Problem requirements. Please keep the images out and set down the data exactly as given.

START Data shown

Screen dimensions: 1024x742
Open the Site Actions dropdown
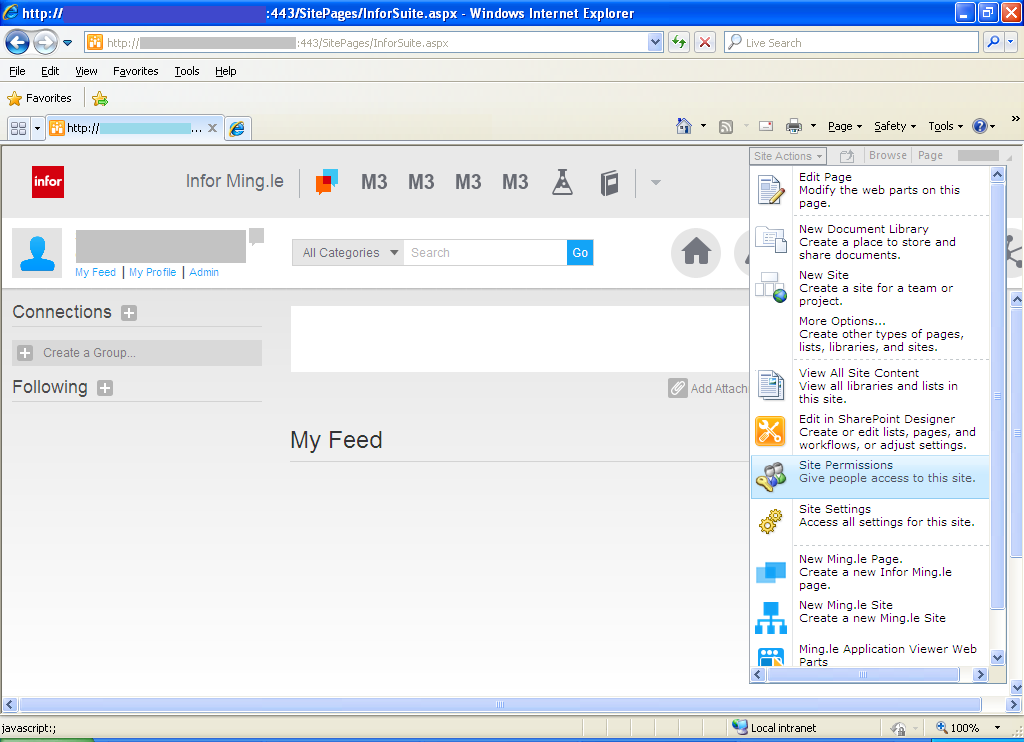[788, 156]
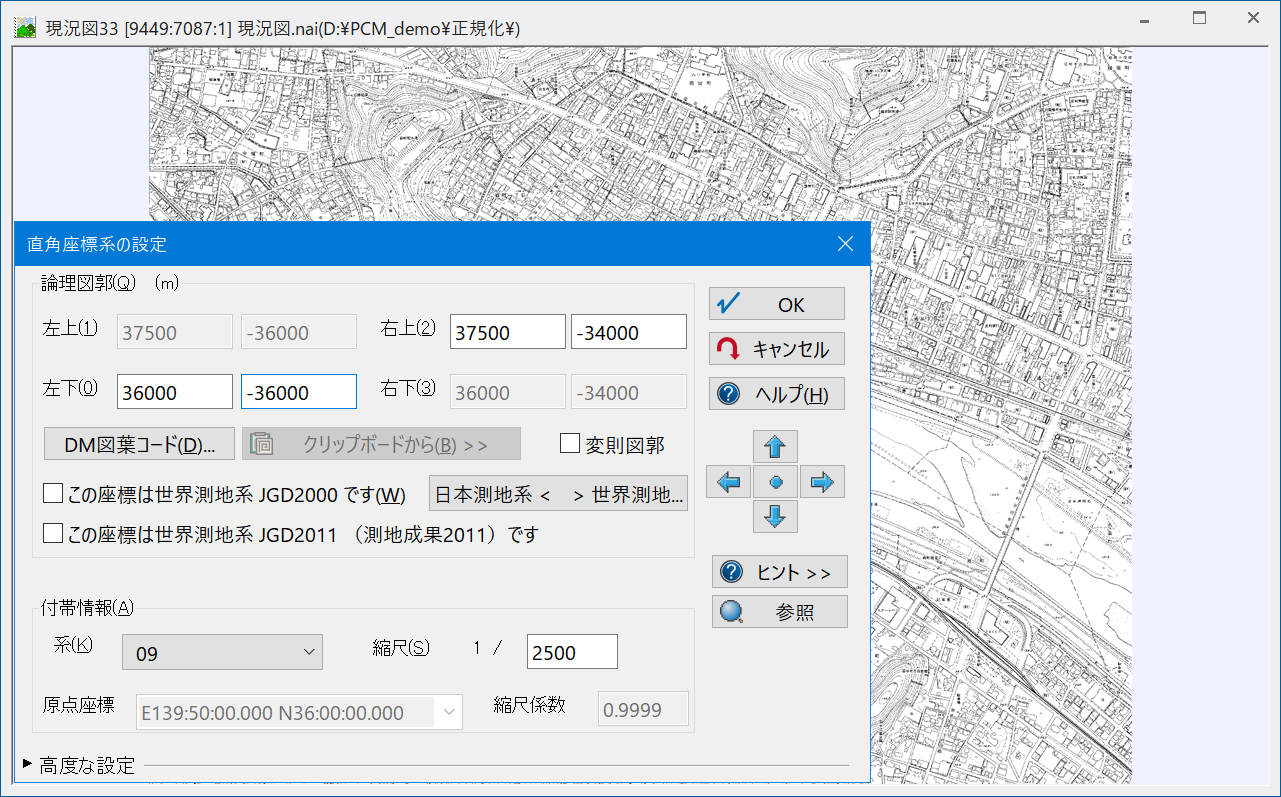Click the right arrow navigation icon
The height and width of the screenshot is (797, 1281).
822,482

END Data shown

Answer for this exercise.
Screen dimensions: 1024x742
Open the Site Actions dropdown
[788, 156]
Click the right arrow navigation icon
The height and width of the screenshot is (797, 1281).
822,482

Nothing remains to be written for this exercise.